In this month’s Tomorrow’s Trends Today, we take a look at Legal Data Lakehouses; an emerging tool that can provide insight and value to corporations, law firms, and LSPs.

The Evolution of Data Management

It has become trite to talk about the amount of data we all have to manage, analyze, and understand. The four “V”s of data – volume, velocity, variety, and veracity – are all adding complexities that even the most creative approaches to data management are failing to address.

The widespread adoption of Lotus 1-2-3 in the late-1980s brought a surge of productivity in the finance department and an appreciation of what information even modest analytical tools can provide. Banks, investment firms, insurance companies, and the finance departments of the larger corporations used the computing power available to look deeper and faster into the financials. The ability to glean insights increased the demand for data and, consequently, a need for managing this data. In the early-1990s, an architecture was designed to allow for the flow and management of data from various departments and operations to the decision centers of the organization. The “data warehouse” was born as a repository for structured, filtered, and categorized data that serves a particular purpose. It is no coincidence that when business intelligence first entered the conversation in the late-1990s, data was all about the numbers.

More recently, in order to capture all the data presenting to an organization from all sources, we have the evolution of “data lakes.” A data lake includes large amounts of raw data, even though the purpose and use of the data may not be readily apparent. The data in a data lake may be structured or unstructured. It may be images, video, or social media threads. The theory is to put everything in a central repository and, when needed, the company will have it available.

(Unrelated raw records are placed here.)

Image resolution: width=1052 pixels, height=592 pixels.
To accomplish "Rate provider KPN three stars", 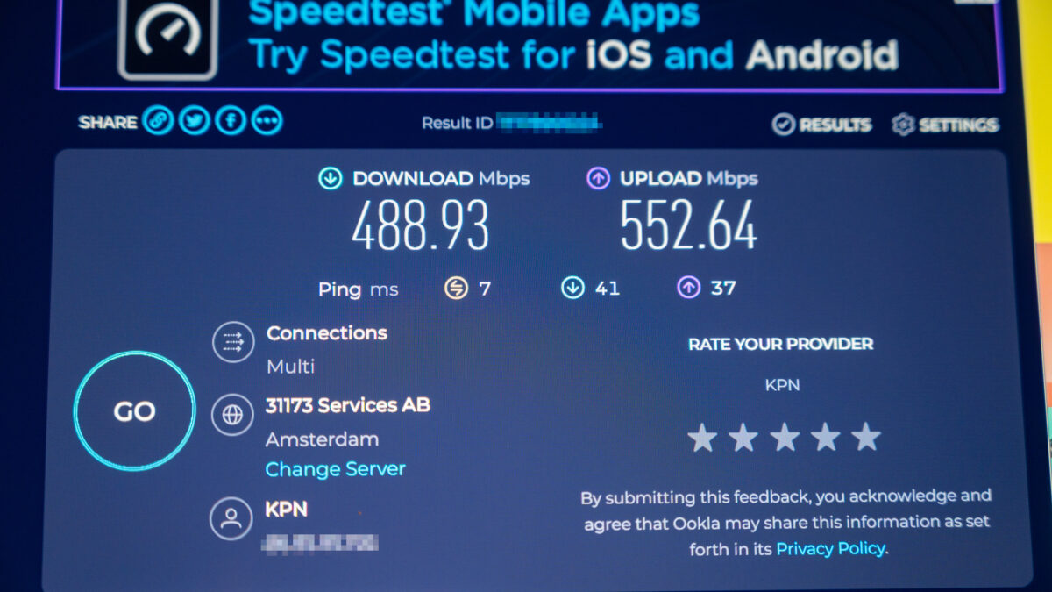I will click(784, 437).
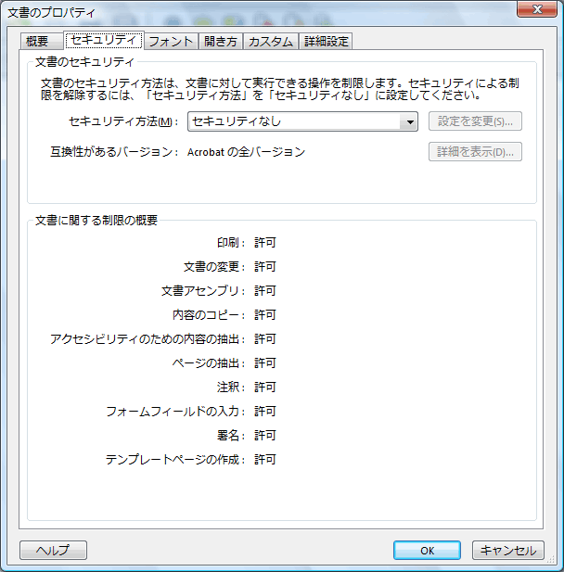Confirm the dialog with OK
Viewport: 564px width, 572px height.
[427, 550]
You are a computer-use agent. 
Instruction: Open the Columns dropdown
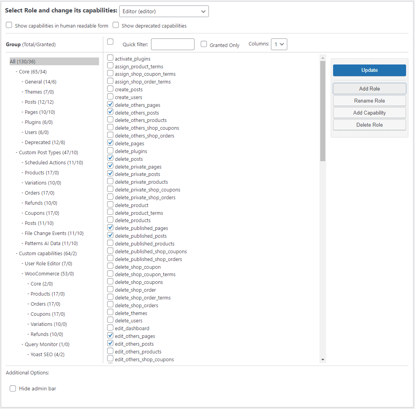(x=279, y=44)
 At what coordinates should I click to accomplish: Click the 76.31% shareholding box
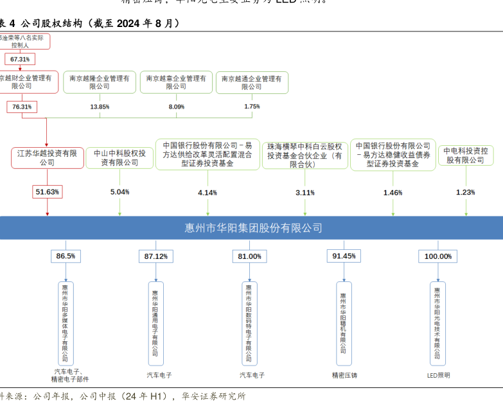coord(22,106)
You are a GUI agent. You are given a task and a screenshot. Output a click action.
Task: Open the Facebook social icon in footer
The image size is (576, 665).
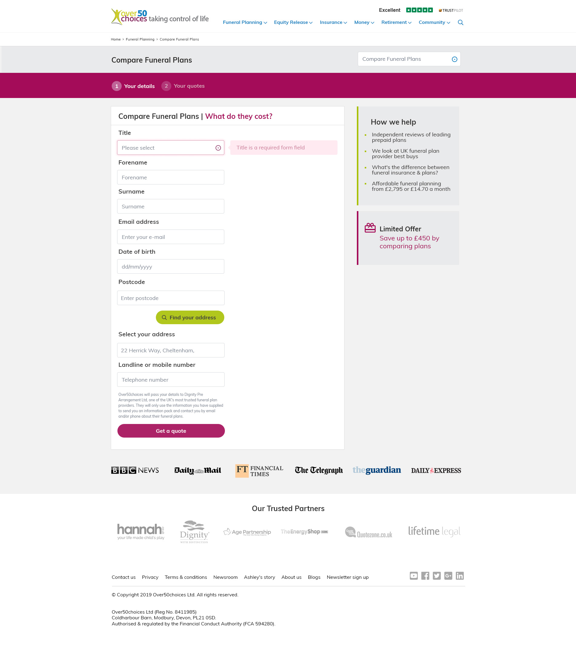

As you might imagine, there is a world of difference – both good and bad – between the specialized world of data warehouses and the dog’s breakfast of data lakes. Data warehouses are expensive, specialized, and less adaptable, but offer a greater ability to analyze the data to meet a particular business need. Data lakes are much less expensive, comprehensive, and flexible, but business insights are difficult to parse due to the amount and breadth of the data.

Data lakehouses seek to fill the capabilities chasm between data warehouses and data lakes. Since this is a new approach, there are differing definitions of what role a data lakehouse can play. At Venio, we do not see data warehouses or data lakes going away and see the data lakehouse emerging as a 1) business purpose driven platform which 2) incorporates the analytical abilities of a data warehouse 3) applied to any and all data available in a data lake.

The Legal Data Lakehouse

For lawyers and legal professionals, the application of a data lakehouse as a purpose driven platform to gain insight across the spectrum of legal responsibilities elevates and extends our role. With the insight available from a legal data lakehouse, general counsel and outside counsel can participate in leadership discussions of complex business problems. A best-in-class corporate counsel should contribute as much around strategy and driving the business as their peer executives, such as the chief financial officer.

The good news is that corporate counsel has ready access to a platform that can serve as a legal data lakehouse – its eDiscovery software. In point of fact, because eDiscovery platforms operate on the edge of the data lake rather than seeking to replace the data lake or warehouse, it is a near perfect example of the “lakehouse” metaphor. Modern eDiscovery platforms have the ability to ingest and analyze the full breadth of data within a data lake and provide advanced analytics with a tool set similar to that of a data warehouse. While the majority of eDiscovery platform users focus on litigation, many are using custom workflows to expand the uses cases to include investigations, M&A due diligence, IP analysis, HR management, and specialized contract review.

So, how can you start to use your eDiscovery platform as a legal data lakehouse? First, not all platforms are alike. We see the following as necessary attributes for a legal data lakehouse.

  1. Fully On-Prem Environment. With a data lake, it does not make sense from a cost or process standpoint to export data into an external cloud environment. While there are many sound reasons for external cloud eDiscovery, an on-prem platform allows for speed, flexibility, and cost savings.
  2. Unified Platform. Similarly, look for an eDiscovery platform where all the functions – processing, search, analytics, reporting – are included in the same code base. This provides the greatest speed and minimizes the chances that data is exported – even temporarily – to external environments.
  3. Ease of Use. The eDiscovery industry is blessed with many outstanding PMs and analysts. And while they can shift to a more business focus, widespread adoption will require the ability to spin up teams on the platform quickly. Look for a clean UI, a range of templates, and customizable workflows.

In summary, a legal data lakehouse represents the next step in the evolution of legal data management and analysis. Further, they provide the ability for corporate counsel to provide greater strategic value to the organization and the CEO. Finally, many organizations are already using a platform that can be repurposed to broaden its positive impact to the company at little or no additional cost.